Wir reden und reden und reden. Oft wissen wir nicht, wovon wir reden, aber wir reden viel. Und damit kreieren wir Wörter aus Buchstaben und Zahlen aus Nummern. Aber was ist, wenn das überflüssig wäre?

Oftmals komme ich in meinen Gedanken zu dem Punkt, wo ich mir nichts sehnlicher wünsche, als den einen Menschen zu finden. Den einen, bei dem sich jede Konversation lohnt, jeder Streit neue Erfahrungen mit sich bringt und jedes gewechselte Wort Bedeutung hat. Die wahre Liebe, wie es die Romantiker nennen würden. Aber ich mag den Begriff nicht und definiere ihn anders. Ich möchte, dass ich den Menschen finde, mit dem ich schweigen kann. Wir schweigen, und das gemeinsam, ohne dass eine unangenehme Stille entsteht. Sondern eine Stille, die wir beide genießen würden, weil wir in diesem Moment beide existieren und das gemeinsam...

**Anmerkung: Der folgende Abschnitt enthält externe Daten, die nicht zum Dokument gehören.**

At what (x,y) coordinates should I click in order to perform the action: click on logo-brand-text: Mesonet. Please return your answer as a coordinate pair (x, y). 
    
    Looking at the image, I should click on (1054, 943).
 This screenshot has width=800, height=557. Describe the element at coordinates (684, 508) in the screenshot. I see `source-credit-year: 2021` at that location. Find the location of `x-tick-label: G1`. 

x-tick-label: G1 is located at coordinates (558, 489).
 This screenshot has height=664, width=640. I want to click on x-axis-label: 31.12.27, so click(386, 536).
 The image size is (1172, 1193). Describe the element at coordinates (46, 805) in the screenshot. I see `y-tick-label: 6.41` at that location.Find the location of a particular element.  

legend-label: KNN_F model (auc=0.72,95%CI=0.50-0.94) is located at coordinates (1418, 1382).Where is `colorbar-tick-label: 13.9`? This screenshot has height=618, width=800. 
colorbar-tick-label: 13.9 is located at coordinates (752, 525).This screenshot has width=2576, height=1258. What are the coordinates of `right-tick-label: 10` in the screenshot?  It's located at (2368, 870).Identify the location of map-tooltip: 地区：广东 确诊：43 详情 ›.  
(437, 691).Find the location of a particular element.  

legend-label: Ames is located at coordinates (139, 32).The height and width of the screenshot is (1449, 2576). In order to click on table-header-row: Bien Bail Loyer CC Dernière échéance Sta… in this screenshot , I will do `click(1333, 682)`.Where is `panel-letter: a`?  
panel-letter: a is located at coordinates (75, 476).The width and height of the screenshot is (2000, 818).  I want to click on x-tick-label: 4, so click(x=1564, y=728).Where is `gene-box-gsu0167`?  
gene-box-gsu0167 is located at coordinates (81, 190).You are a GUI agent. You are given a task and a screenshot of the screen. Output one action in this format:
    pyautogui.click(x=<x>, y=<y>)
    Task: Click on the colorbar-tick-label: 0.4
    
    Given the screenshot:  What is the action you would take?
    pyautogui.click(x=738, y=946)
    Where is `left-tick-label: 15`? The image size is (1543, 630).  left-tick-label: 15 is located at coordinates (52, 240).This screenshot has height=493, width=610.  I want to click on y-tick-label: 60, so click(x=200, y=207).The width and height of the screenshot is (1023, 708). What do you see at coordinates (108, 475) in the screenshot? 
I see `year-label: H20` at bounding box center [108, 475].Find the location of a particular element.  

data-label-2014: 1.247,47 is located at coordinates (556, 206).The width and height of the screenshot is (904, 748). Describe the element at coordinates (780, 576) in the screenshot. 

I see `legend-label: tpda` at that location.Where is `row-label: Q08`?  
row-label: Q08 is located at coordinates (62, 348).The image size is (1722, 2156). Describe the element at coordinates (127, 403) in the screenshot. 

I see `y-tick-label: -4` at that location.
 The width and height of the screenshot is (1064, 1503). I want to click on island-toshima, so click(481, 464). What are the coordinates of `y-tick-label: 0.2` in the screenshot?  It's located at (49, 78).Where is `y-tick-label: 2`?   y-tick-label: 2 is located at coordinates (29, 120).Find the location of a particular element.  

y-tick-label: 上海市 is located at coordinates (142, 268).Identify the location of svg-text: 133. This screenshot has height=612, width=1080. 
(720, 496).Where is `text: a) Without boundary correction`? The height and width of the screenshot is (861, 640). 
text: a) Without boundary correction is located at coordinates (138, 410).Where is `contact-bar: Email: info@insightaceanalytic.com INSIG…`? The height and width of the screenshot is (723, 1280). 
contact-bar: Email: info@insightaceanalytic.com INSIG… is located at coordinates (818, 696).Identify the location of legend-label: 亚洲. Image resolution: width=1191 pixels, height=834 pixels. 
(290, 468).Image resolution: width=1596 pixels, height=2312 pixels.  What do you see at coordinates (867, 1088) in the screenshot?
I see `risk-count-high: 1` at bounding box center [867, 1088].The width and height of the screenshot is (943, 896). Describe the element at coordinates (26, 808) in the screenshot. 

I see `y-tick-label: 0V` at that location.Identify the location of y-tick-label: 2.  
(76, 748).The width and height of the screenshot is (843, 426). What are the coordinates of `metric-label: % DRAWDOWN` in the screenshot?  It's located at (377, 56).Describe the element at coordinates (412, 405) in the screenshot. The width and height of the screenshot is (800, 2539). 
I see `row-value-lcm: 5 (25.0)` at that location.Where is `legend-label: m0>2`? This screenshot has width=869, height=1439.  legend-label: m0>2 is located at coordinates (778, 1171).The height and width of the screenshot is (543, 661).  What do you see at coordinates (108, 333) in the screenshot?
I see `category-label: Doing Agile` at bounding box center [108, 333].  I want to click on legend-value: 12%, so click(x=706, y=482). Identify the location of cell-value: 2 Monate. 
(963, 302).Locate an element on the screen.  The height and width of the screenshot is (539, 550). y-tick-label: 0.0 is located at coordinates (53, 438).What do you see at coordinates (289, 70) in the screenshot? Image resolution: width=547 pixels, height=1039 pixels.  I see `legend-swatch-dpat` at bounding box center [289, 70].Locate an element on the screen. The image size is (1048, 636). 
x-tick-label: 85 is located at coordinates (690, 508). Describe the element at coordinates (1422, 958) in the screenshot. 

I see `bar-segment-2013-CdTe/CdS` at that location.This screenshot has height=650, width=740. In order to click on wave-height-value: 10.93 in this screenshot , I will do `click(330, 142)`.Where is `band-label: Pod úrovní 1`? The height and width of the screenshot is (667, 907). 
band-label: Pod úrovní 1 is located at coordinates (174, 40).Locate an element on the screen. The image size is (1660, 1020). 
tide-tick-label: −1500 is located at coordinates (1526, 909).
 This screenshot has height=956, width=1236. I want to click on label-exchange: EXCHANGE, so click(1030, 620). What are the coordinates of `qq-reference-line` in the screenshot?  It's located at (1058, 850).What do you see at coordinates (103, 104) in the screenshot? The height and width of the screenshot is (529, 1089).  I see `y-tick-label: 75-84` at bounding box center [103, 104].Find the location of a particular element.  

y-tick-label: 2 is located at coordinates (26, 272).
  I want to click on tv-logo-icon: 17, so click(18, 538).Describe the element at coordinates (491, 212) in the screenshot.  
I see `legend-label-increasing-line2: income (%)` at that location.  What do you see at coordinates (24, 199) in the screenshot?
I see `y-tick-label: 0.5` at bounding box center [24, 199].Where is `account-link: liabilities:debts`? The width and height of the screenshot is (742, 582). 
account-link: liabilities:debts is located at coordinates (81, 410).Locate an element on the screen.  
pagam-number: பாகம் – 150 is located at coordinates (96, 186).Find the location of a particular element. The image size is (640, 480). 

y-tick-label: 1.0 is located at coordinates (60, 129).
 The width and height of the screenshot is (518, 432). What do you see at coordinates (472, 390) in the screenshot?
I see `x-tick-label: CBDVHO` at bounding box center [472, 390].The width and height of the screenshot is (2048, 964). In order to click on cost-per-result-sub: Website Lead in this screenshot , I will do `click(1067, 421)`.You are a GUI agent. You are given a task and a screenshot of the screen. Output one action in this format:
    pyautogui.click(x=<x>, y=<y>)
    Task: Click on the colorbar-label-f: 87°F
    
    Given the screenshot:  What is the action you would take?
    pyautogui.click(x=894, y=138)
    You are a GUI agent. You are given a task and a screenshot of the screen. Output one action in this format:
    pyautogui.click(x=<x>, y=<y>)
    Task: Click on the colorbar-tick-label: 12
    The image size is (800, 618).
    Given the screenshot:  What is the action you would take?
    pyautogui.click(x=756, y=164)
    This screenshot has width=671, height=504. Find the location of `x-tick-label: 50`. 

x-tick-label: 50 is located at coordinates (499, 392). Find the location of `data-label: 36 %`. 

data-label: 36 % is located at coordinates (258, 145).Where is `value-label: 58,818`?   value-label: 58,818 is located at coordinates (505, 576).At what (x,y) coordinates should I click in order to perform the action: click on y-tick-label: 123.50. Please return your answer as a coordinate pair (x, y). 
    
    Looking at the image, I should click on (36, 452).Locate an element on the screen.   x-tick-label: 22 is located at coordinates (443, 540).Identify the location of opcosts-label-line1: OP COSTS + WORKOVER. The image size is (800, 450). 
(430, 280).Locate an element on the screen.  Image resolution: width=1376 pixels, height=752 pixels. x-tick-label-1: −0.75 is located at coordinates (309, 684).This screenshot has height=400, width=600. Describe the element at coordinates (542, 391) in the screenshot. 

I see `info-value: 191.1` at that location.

Das ist mein Ziel und das würde ich auch jedem so weitergeben. Finde nicht die große Liebe, finde die Person, mit der du schweigen kannst.


Nachträglich vielleicht ein fremdartiger Gedanke, aber genauso fremdartig ist die Idee einer Welt ohne Sprache.

Aber wen interessieren schon solche Gedanken? Das ist die Frage, die Menschen nicht von selbst stellen, sondern die, die sie nach der Zeit beigebracht bekommen. Wenn ich rede, warum? Mit wem? Und weswegen rede ich mit jemanden, den es womöglich langweilt, was ich zu erzählen habe? Solche Fragen sollte man sich eigentlich nicht stellen, denn desto mehr man darüber nachdenkt, desto frustrierender werden diese Gedanken. Aber es ist hart, wenn man weiß, zu reden, aber auch zuzuhören.

Konversationen bestehen nun mal aus Sprechen und Zuhören und dies möglichst abwechselnd. Aber was ist, wenn man jetzt begeistert einem Freund etwas erzählt, das man selbst als wichtig empfindet. Weil es einen interessiert, oder etwas passiert ist, das man gerne mit anderen teilen würde. Mitten in unserem Redeschwall beschließt unser Gegenüber aber, nicht mehr zuzuhören, schneidet uns das Wort ab und wechselt das Thema, so dass es für ihn interessant wird. Das ist hart, aber das passiert vielen jeden Tag. Oft unbewusst und ohne dass man groß darüber nachdenkt, nehmen wir das so hin.

Wieso? Wo liegt der Sinn darin, sich gegenseitig nicht ausreden zu lassen, weil man selbst will, dass jemand einem zuhört? Und dann werden die Stilleren immer stiller und die Lauteren immer lauter. Konversationen entstehen, bei denen man eigentlich nichts beitragen kann, und dennoch hören wir zu, auch wenn wir wissen, dass uns keiner von ihnen zuhören würde, wenn es um nichts für sie Wichtiges ginge.

Ich weiß oft nicht, wovon ich rede, aber ich rede viel. Ich weiß oft nicht, warum ich zuhöre, aber ich höre zu.